Well, the pest overwintered as far north as Pine Bluff. “We know that because we sampled and found them.
“Sure enough, as the soybean crop has matured in the southeast part of the state, our growers have found they’ve hit threshold. A lot of growers have had to treat once or twice. A few acres have been treated even three times.
“The redbanded stink bug isn’t like the southern green (stink bug) or browns, it causes more damage, is a bit harder to control, and it bounces back from applications much quicker.”
Because it’s a tougher pest, instead of the threshold being nine per 25 sweeps — the common threshold for other stink bugs — the redbanded threshold is only four-to-six per 25 sweeps.
“So, there’s a lot of concern about redbanded stink bugs because we have a late crop in Arkansas and we know it’ll move — as the early-planted soybeans begin to dry down, they’ll push into late greener fields.
“There have been a lot of grower questions about how to manage the pest, when to terminate applications and the like. Based on the work that’s been done, they can feed into the pod much later than the normal, native stink bugs.”
The recommendation has been to control and spray redbanded stink bugs through R-7. “With our native species, we double the threshold at R-6 and walk away at R-6.5. You can’t do that with redbanded stink bugs because they cause a lot more damage, often later into the development of the plant than we’re accustomed to. So, we’re changing our strategy and trying to keep up with how it’s moving across the state.
“Redbanded stink bugs have an extremely high reproductive potential and can get up to alarming numbers in a short time. Applications in south Arkansas, in many circumstances, are only giving about 12 days of control, then the stink bugs are right back in the crop.
“We’re at a point in the season when many growers are tired of spending money and they’re running out of patience. They’re also beginning to harvest corn and rice is getting ready — their focus is on a lot of things. But if you don’t stay on top of redbanded stink bugs, it can mean a lot of trouble very quickly.”

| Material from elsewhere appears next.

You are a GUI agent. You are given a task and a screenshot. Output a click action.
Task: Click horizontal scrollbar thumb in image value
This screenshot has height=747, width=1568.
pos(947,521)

Would a good, freezing winter knock them back?
“Absolutely. We had them back in 2009 when they crept up into the state after a couple of mild winters. Then, we had a hard winter and that knocked them back for four or five years. Last year, they started coming back into south Arkansas. Follow that up with the really mild winter we just had and that’s allowed this huge problem we’re having with redbanded stink bugs. A good, cold winter is exactly what the doctor would order as a prescription.”

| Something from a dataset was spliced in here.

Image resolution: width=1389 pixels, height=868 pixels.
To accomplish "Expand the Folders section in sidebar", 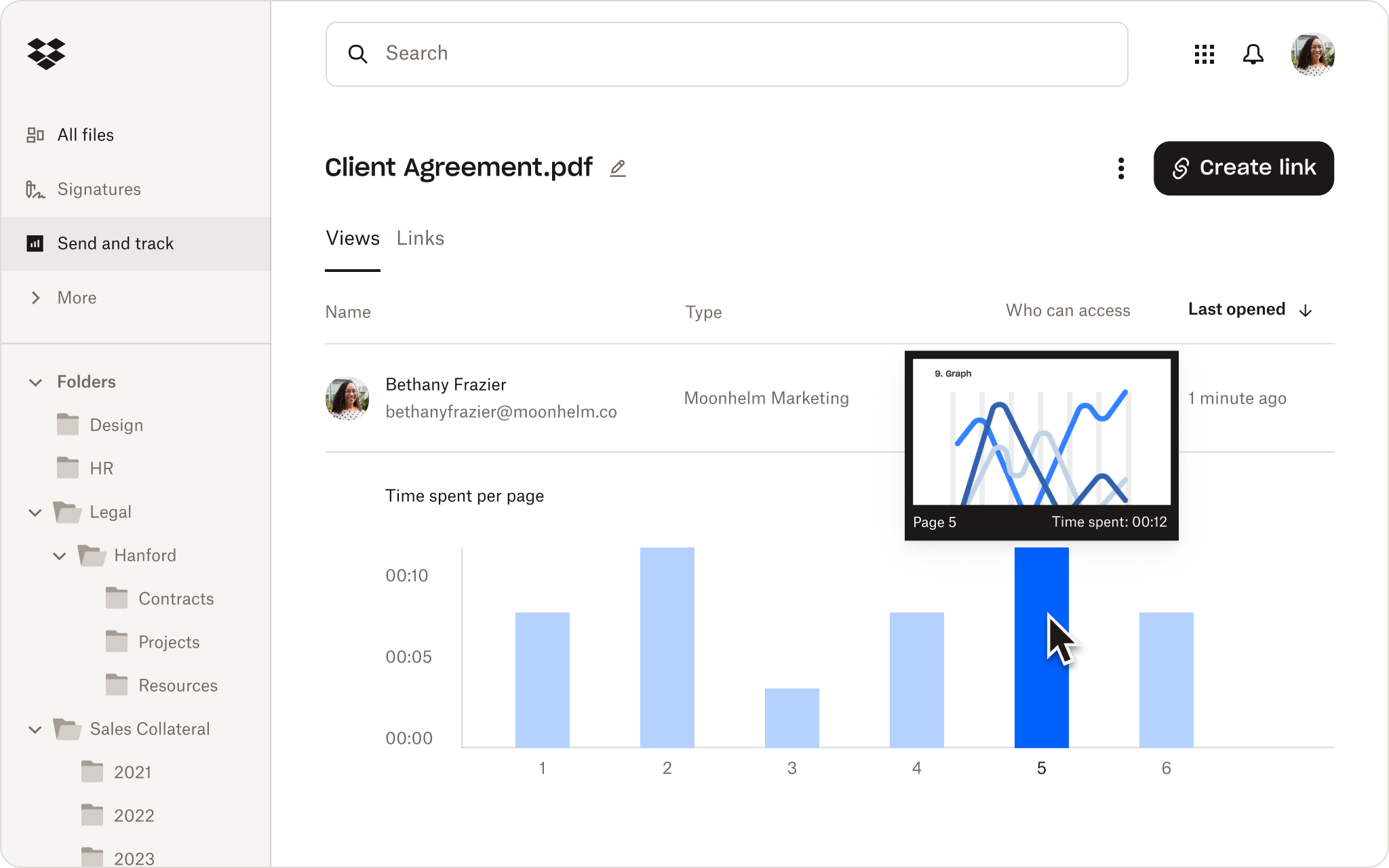I will [35, 381].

What about fall armyworms?
“This has been one of the worst fall armyworm years we’ve had — and largely for the same reasons we’ve seen red-band stink bugs be an issue. The armyworms overwintered in the state, which they normally don’t. As a result, we had an excessive population starting out.
“A lot of pastures have been treated multiple times. We have them in rice at levels where they’ve defoliated some fields pretty severely. They’ve gotten into soybean fields — growers would let a little grass grow, then spray and that pushed them into the crop. That meant a lot of damage to some seedling beans. Now, we’re beginning to see fall armyworms in our cotton crop where they infest the lower bolls. It’s just been a busy year for fall armyworm.”
The situation with armyworms is all over the state, says Lorenz. “They’re all over the Arkansas River Valley. They’re bad all over — no place has missed the problem.”